TEXT SEGMENT:

# Not you too Olaf. Far too soon.



## Ilovemybabyrats (Feb 5, 2013)

I found Olaf dead in his cage tonight. Just last night he was climbing all over. He wasn't old. The only thing I can think of is he may have died from a fall. My poor little one eyed boy. We were slowly building our trust, and now this happens. I'll never forget your soft white fur, how you hopped into my hand when we first met, and how you loved playing spider mouse. This hurts beyond words.


----------



## CatsRatsVeggies (Aug 18, 2014)

Oh my God I am so sorry  Rest in peace little man. I also hope you can find peace too. xx


----------



## Ilovemybabyrats (Feb 5, 2013)

I keep thinking I did something wrong. I hope not. There's no reason he should be dead. Maybe it was a fall and couldn't be helped, but I feel so guilty.


----------



## CatsRatsVeggies (Aug 18, 2014)

I'm more than sure you did nothing wrong. It may have been a fall but please do not feel guilty. You did everything for him and I'm sure he is eternally grateful for that.


----------



## Ilovemybabyrats (Feb 5, 2013)

Thank you. At least he didn't end up as snake meat. i feel bad for not holding him more now, but like I said we were building trust slowly.


----------



## CatsRatsVeggies (Aug 18, 2014)

Thats how you have to see it. He ended up in a home that loved him and thats all that matters at the end of the day. You made his life better, you should feel proud of that.


----------



## gotchea (May 4, 2013)

No!  I'm so sorry! This is such sad news. You gave him a far better life then he had. I'm going to be so sad not seeing updates about him.

DATA ROWS:
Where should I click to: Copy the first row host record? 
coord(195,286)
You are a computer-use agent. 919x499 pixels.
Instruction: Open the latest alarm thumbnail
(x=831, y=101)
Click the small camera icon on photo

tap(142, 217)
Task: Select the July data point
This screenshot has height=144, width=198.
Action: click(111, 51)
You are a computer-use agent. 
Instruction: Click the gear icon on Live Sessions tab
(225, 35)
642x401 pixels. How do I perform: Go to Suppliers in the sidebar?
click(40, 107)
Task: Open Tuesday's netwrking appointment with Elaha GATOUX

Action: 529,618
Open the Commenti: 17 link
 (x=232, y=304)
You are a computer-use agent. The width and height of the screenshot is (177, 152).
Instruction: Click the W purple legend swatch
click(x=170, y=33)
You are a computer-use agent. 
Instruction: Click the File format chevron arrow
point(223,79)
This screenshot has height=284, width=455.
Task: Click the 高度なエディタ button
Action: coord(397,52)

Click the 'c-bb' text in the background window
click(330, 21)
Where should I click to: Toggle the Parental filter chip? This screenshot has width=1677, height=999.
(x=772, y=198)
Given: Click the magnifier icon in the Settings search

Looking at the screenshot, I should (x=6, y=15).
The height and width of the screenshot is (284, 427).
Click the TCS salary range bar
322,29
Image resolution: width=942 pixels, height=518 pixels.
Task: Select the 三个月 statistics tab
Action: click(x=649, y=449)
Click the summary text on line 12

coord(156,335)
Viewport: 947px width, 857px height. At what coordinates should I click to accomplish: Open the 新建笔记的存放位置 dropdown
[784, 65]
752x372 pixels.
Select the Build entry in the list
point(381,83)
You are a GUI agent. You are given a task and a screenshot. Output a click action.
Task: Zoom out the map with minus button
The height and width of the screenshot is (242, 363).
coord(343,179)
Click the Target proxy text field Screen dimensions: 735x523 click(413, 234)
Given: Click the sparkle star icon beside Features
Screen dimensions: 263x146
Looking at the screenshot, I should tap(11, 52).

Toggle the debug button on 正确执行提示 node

EXERCISE REQUIREMENTS:
A: In the forum thread about Olaf, what game did Olaf love playing?
B: Repeat the passage of the Olaf thread word for word, starting with "# Not you too" and going on through "hurts beyond words.".

FULL ANSWERS:
A: Spider mouse.

B:
# Not you too Olaf. Far too soon.



## Ilovemybabyrats (Feb 5, 2013)

I found Olaf dead in his cage tonight. Just last night he was climbing all over. He wasn't old. The only thing I can think of is he may have died from a fall. My poor little one eyed boy. We were slowly building our trust, and now this happens. I'll never forget your soft white fur, how you hopped into my hand when we first met, and how you loved playing spider mouse. This hurts beyond words.